Reading text:

- Opening Delimiter -

The Real Pyre was the Friends we Made Along the Way

That success comes more than once, too. The first time you get to the climactic Rite that will grant freedoms from exile, you learn one of the most interesting parts of Pyre, and a huge aspect of what makes the game as diverse in possibilities as it is. Each time you succeed in enough Rites in your travels, you have to face a choice; only one member of your party can be saved, and of those, only one whose enlightenment has reached a high-enough level. These choices can be brutal. The first character I chose to save made sense in the moment, but other characters’ reactions to the departure made me feel horrible about my own choice soon afterwards. If you lose a battle along the way, don’t turn off or restart your game. Things don’t end there. No matter where you stand tall, where you fail, or who leaves your group when, nothing is over. That’s part of the beauty of Pyre’s storytelling.

See, when it’s not being NBA Jam, Pyre is being fantasy Oregon Trail. In your travels with the Nightwings, you will cross verdant fields and mountains, sail a stormy and mystic sea, explore lava-drenched gulches, and more, all with an immaculate stained-glass art style that’s some of the coolest art direction I’ve seen in any 2D game in ages. It’s like Dr. Seuss teamed up with Jeff Smith from the Bone comics.


And all through it, the characters slowly meld into your skin, like milk into coffee or blood into water. Each exile has a backstory, a goal for their freedom, and a level of personality up there with the best of them. I grew quickly attached to everything from Hedwyn’s unshakeable optimism and sense of duty to the spritely translated comments of little Ti’zo. Over the course of Pyre’s 15-hour campaign, you’ll watch these characters grow closer together, and despair at the thought of tearing them apart. As you go, you can choose your own way through sections of the Downside, gaining different assets and bonuses for different characters as you go.


It’s a Great Big Purgatory Out There

There’s also an impressive grandness to the Downside. This is one way in which I think Pyre succeeds for the first time in Supergiant’s lineup. All of their games have had beautifully imaginative worlds, but in both Bastion and Transistor it felt like we only got slices of those worlds big enough to do exactly what those games set out to do. There’s nothing wrong with that, per se, but it’s great that in Pyre, we see every inch of the world as we traverse it. Every watercolored mountain, desert plain, or skeleton of a huge, ancient dead thing to serve as a battleground all feels like part of the same place. It’s like flipping through an art book, but the art book is your world map.

- Closing Delimiter -

Extracted information:

- Opening Delimiter -

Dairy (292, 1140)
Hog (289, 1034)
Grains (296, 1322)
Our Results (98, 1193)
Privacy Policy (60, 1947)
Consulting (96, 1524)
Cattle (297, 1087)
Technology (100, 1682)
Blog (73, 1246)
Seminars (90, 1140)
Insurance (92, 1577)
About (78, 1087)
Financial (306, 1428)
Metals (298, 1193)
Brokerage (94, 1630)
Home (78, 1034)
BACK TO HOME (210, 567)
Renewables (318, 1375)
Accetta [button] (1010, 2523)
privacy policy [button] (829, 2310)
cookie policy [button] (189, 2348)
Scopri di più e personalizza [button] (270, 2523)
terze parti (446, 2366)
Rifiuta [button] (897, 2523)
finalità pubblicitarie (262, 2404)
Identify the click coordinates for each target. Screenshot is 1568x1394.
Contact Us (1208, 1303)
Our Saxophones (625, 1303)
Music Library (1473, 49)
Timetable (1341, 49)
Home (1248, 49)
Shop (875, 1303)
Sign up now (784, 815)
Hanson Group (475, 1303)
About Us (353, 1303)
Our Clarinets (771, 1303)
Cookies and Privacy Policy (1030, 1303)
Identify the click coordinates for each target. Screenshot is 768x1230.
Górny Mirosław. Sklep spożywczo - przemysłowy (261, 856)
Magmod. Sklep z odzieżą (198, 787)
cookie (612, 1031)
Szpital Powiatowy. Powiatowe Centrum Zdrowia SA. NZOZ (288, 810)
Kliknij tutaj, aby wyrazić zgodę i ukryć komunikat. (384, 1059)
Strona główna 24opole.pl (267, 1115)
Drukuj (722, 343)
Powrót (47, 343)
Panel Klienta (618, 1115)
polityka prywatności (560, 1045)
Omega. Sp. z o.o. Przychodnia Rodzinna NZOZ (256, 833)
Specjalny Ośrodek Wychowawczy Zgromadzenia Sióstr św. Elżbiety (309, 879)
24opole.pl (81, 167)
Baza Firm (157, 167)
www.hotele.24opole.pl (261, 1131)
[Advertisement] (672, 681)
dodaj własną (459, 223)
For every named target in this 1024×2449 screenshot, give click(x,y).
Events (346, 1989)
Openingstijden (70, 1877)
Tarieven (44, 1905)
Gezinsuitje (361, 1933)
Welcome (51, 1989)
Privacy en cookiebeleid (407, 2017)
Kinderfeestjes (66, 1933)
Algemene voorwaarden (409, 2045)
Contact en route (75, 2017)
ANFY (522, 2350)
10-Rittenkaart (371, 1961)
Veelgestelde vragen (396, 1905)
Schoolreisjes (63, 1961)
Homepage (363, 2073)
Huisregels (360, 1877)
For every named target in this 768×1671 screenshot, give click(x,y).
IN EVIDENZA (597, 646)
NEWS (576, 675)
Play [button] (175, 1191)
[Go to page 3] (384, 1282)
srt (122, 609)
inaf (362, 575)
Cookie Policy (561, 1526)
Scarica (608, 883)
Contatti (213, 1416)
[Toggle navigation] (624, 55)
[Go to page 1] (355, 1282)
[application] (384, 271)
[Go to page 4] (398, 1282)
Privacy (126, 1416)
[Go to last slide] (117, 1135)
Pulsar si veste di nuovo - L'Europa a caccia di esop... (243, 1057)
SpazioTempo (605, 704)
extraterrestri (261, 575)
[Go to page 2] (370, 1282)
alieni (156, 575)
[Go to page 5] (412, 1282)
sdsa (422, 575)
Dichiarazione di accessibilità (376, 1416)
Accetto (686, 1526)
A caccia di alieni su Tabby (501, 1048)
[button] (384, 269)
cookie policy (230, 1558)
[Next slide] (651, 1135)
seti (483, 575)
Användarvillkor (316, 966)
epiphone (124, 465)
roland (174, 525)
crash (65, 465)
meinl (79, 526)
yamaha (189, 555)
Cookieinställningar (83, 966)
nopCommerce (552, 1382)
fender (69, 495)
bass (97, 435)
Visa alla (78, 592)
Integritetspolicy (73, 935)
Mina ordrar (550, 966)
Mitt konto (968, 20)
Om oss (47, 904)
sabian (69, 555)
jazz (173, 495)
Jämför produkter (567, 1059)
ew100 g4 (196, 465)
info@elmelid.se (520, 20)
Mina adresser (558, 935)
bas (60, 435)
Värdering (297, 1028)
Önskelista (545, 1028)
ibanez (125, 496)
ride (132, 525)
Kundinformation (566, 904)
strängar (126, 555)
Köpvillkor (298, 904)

- Closing Delimiter -

To do:
[A] Do these statements agree with the review of Pyre? Answer yes or no for each, and quote the words of the review that decide it.
(i) Pyre's campaign runs about 15 hours.
(ii) Losing a battle in Pyre ends the game.
(iii) The reviewer feels Bastion and Transistor let players see every inch of their worlds.
[B] Can you resume the review of Pyre, writing on from its last sentence?
None of what is asked here depends on the material.

Results in order:
[A]
(i) Yes: "Over the course of Pyre’s 15-hour campaign"
(ii) No: "If you lose a battle along the way, don’t turn off or restart your game. Things don’t end there."
(iii) No: "in both Bastion and Transistor it felt like we only got slices of those worlds big enough to do exactly what those games set out to do"

[B]
And it’s that sense of unity throughout the veins of Pyre that qualify it as what just might be a perfect game. The Rites and the depth of strategy within are half the battle. The other half is the journey, with its choices and their consequences all weaving into a narrative fabric of redemption, trust, and personal revolution. That path to freedom is a journey through intense victories and crushing defeats at the hands of characters who have just as much motivation to succeed as you do. You get bits of their reasons, too.

Pyre’s storytelling, fantasy-sports action RPG combat, grand sense of journeymanship and exquisite soundtrack all harmonize into a classical fable of a game that begs replays upon completion. I saved the Moonstruck girl with no name first of all, and saw the effect her absence left on each and every exile thereafter. Next time through, she’s going to stick around until the bitter end. Pyre is a thousand-stranded story. It ends in essentially the same place no matter what, but it hits the mark a lot of choice-based games miss. It’s not about the destination. It’s about the journey.

Final Verdict: 5/5

Available on: Playstation 4 (Reviewed), PC; Publisher: Supergiant Games; Developer: Supergiant Games; Players: 1-2 (2-player mode) ; Released: July 25, 2017; ESRB: E; MSRP: $19.99

Full disclosure: This review is based on a retail copy of Pyre purchased by HeyPoorPlayer.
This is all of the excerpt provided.